You Need an Advisor You are Comfortable With

PlanSingle means having a strategy that works for you whether you remain single, stay married, or find yourself single again.

A key component in a successful strategy is having the right advisors. But many women are not happy with one or more of their advisors and many married women find one of their advisory relationships works better for her husband than for her.

Widows benefit from finding new advisors more attuned to their needs but this is arguably one of the worst times to have to establish a new trusting relationship.

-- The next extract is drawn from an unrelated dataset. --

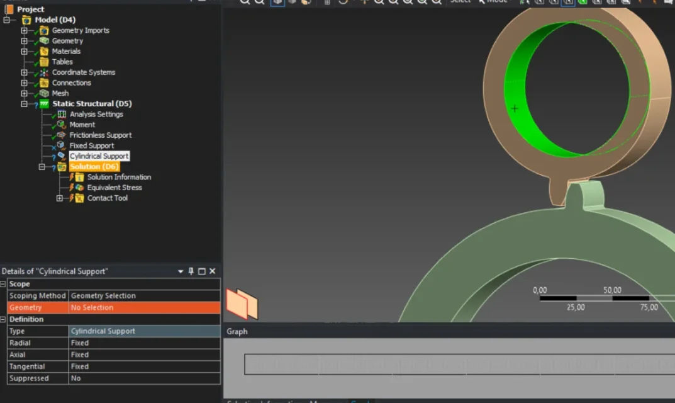
Task: Click the Moment load icon
Action: [61, 125]
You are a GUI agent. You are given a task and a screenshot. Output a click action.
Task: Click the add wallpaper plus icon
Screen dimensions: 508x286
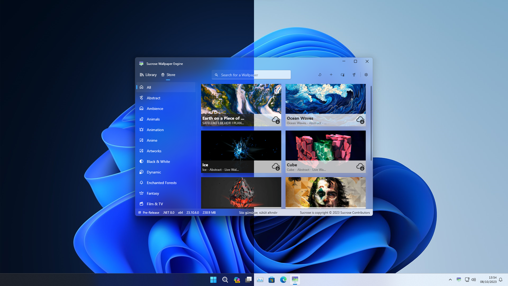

Consider these findings: 78% of women report being “unhappy” with the financial services industry , and 87% of women struggled to find an advisor with whom they could connect . Contributing to this may be that almost two thirds of advisors do not believe female clients should be viewed any differently than male clients . This may be one cause of women feeling less prepared and not as well educated about investments and other financial issues as men .
These facts may be behind the widely quoted statistic that -80% of widows change advisors within one year of losing their spouse . Widows benefit from finding new advisors more attuned to their needs but this is arguably one of the worst times to have to establish a new trusting relationship. It would be vastly better if they had a good relationship to guide them through the traumatic experience and accompany them into their new lives.
If you do not have the kind of relationship with an advisor you would trust to guide you through a difficult time in life, now is the time to evaluate your options. Here are a few principles to help you decide whether you have the right advisors:
Do you feel listened to? Does your advisor ask questions to check on your level of comfort and understanding? Do they listen to your questions without interrupting an provide thoughtful answers? Is the advisor’s attention split evenly between you and your spouse?
If you have a partner, do your advisors seek to understand you individually and as a couple? Do they work to develop strategies congruent with both your outlooks and feelings about risk? Do they work to help you and your partner develop a common language and agreement on a strategy you are both comfortable with?
Is your advisor the person you would want to guide you through difficult times? If you are single now, is this the advisor you will want to stick with when the markets go down or you experience a serious financial setback? If you are married, is this the person you want by your side as you grieve the loss of your spouse and to help you get back on your feet?
Do your advisory relationships work for you (or both of you)? If not, it may be wise to seek the right counselors while times are calm. Having the right professional relationships, having the right scaffolding around you, before any difficulties or even tragedies arise is the best way to PlanSingle.